In its mid-year US Property Market Review, ProLogis said "weakness from the sluggish US economy has begun to spill over into the nation's top distribution property leasing markets," pushing the overall vacancy rate in the to 8.3% from 7.8% at the start of the year and knocking down asking rents for the first time in more than three years.
The good news is that demand for distribution space held up "surprisingly well," according to the report, and that the development pipeline appears to be slowing to a trickle thanks to tighter lending standards, more cautious equity capital and more prudence on the part of the major, well-capitalized developers.For the top 30 markets, net absorption remained positive at 36 million sf during the first six months of the year, which ProLogis described as "a far better showing than real estate analysts had foreseen." The net absorption means occupied space (or realized demand) grew at a 1.4% annual rate during the first half of the year, which compares to 2.5% annual growth for all of 2007.
In its construction pipeline report, it found completions increased through the first half of the year while new construction starts contracted sharply. New deliveries amounted to 77 million sf during the first half of 2008 versus 68 million sf during the second half of 2007 and 56 million sf during the first half of 2007, while new construction starts totaled 16 million sf during the second quarter of 2008 versus 29 million sf in the first quarter and 40 million sf in the fourth quarter of 2007.
Looking ahead, ProLogis said it is expecting to see a sharp drop in completions during the second half of 2008 as well as fewer new starts. The company is estimating that new starts for all of 2008 will come in at approximately 65- to 70 million sf, which would represent a 50% reduction from 2007. It also predicts that when new starts do bottom out during the current downturn the bottom will be lower than the previous low—28.5 million sf in the second half of 2002. New completions in the second half of the year are expected to come in below 60 million sf and be even lower during the first half of 2009.
ProLogis also said it is likely that the major funding sources for commercial real estate will all still be intact and functioning, including the CMBS markets, when the current turmoil in the financial markets dies down. The difference will be higher interest rates and more stringent lending standards than in mid-2007.
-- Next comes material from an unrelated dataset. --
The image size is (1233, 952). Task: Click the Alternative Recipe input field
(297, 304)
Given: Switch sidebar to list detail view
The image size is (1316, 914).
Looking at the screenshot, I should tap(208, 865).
"The main risk to the nation's bulk distribution property markets is still an interruption in the U.S. economic expansion, triggering a cyclical downturn," concludes the US property Market Review. "While we have highlighted this risk in previous reports, it is as crucial and relevant today as it was six or twelve months ago. Indeed, analysts and economists are as uncertain about the near-term U.S. economic outlook today as they were six months ago. Counterbalancing this risk to some degree is the likelihood of continuing sharp cutbacks in new construction. New starts have already plummeted, and deliveries will follow suit in coming months. The near-term outlook is as uncertain today as it was six months ago [but] with new construction contracting so sharply the distribution property leasing markets should hold up better this time than they did during previous cyclical downturns."